Prompt: Word for word, give the entries back.

Data:
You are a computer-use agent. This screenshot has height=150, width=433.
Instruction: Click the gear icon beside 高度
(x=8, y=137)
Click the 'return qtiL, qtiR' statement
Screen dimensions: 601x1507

The completed task:
You are a computer-use agent. This screenshot has height=150, width=433.
Instruction: Click the gear icon beside 高度
(x=8, y=137)
Click the 'return qtiL, qtiR' statement
Screen dimensions: 601x1507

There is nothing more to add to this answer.